━━━━━ DATA LISTING

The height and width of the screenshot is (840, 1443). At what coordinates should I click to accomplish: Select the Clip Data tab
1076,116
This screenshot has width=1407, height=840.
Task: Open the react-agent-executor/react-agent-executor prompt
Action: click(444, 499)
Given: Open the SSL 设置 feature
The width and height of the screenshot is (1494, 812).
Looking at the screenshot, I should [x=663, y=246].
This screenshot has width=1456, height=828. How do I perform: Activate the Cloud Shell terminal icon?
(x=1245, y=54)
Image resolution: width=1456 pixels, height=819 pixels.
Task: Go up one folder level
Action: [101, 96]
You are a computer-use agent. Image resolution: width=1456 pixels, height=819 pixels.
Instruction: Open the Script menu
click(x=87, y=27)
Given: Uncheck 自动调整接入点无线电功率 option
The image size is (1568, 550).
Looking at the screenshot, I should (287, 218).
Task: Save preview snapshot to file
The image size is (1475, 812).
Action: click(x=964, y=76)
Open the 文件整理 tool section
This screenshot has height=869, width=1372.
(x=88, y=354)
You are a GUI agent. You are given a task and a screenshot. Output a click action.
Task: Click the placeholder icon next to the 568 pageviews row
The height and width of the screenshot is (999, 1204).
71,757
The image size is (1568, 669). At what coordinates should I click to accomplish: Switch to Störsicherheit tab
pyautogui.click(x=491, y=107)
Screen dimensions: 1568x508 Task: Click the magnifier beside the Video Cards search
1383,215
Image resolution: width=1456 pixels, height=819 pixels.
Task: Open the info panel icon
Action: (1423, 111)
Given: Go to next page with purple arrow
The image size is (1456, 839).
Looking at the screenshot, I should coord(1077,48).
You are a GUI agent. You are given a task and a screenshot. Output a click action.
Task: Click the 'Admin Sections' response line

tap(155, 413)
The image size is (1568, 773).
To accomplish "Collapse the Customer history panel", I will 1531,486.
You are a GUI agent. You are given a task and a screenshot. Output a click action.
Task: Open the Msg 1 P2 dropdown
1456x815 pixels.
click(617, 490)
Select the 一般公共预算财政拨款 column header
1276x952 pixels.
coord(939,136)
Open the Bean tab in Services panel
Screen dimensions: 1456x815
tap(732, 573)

━━━━━━━━━━

» **PROBLEM**:
From the records above, pull every line that has the string "next" and copy it.

» **ANSWER FOR THE TASK**:
Task: Click the placeholder icon next to the 568 pageviews row
Given: Go to next page with purple arrow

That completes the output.